NEW ORLEANS (AP) - A hole nearly 5 feet deep behind a restaurant in the Lower Garden District is the latest sign of owner David Baird's continuing efforts to learn the history of the building he bought in 2003.

In 2004, the architectural historian of the New Orleans Historic District Landmarks Commission concluded that the building - two Creole cottages under one massive hip roof - was probably built in 1810-13. That would make it the oldest known structure on the upriver side of Canal Street, Eleanor Burke wrote.

Baird said his own research indicates that it could date back to just before the Jesuit order was expelled from the colony of Louisiana in 1763-64, and all of their lands and possession sold at public auction.

He cites the wooden pegs holding together the roof trusses and other fairly primitive construction as evidence that it dates back to colonial days.

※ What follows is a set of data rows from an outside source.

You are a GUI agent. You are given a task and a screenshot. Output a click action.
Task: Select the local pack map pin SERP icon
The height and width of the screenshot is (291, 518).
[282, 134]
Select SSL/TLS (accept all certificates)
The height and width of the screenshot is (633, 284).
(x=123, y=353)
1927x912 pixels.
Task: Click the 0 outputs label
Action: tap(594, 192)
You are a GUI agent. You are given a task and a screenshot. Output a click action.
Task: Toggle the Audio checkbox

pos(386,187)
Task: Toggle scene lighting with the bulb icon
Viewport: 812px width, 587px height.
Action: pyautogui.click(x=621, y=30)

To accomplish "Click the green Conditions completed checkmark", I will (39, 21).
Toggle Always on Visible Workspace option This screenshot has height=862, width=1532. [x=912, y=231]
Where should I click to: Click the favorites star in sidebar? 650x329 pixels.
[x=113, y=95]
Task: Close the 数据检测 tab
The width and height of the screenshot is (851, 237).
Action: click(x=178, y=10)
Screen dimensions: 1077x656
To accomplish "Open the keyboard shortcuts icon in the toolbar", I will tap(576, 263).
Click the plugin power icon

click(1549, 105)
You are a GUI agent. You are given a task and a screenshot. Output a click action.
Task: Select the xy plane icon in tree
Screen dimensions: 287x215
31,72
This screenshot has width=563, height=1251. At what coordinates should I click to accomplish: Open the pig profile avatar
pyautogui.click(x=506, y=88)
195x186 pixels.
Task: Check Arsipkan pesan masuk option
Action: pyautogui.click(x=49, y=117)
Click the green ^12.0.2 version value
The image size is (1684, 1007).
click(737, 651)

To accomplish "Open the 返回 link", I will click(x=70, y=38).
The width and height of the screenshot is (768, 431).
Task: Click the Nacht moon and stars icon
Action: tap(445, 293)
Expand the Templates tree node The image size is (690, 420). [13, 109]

He contacted state historic preservation officials, who put him in touch with Andrea White, director of the Greater New Orleans Archaeology Program at the University of New Orleans.

White, who has been working as an urban archaeologist for 15 years and has taken part in digs at more than a dozen other sites in New Orleans, excavated the pit in Baird's rear yard.

As she wrapped up her work earlier this month, she pointed out the series of unusually intact strata she and her crew found as they dug down, including a layer of bricks from what was probably a mid-19th century outbuilding.

Below that they found a midden, or layer of trash such as broken ceramics, charcoal, animal bones and bone buttons, that White said could have been deposited anywhere from the late 1700s to 1850. One tantalizing find was a piece of a smoking pipe whose style suggests it could have been made anywhere from 1720 to 1820.

Finally, the diggers uncovered bands of alternating silt and clay showing how the site - which was under the Mississippi River until sometime in the mid-1700s, when the river's course shifted - was repeatedly flooded as the river overflowed its banks.

White will do further study of the objects she found before reaching any final conclusions.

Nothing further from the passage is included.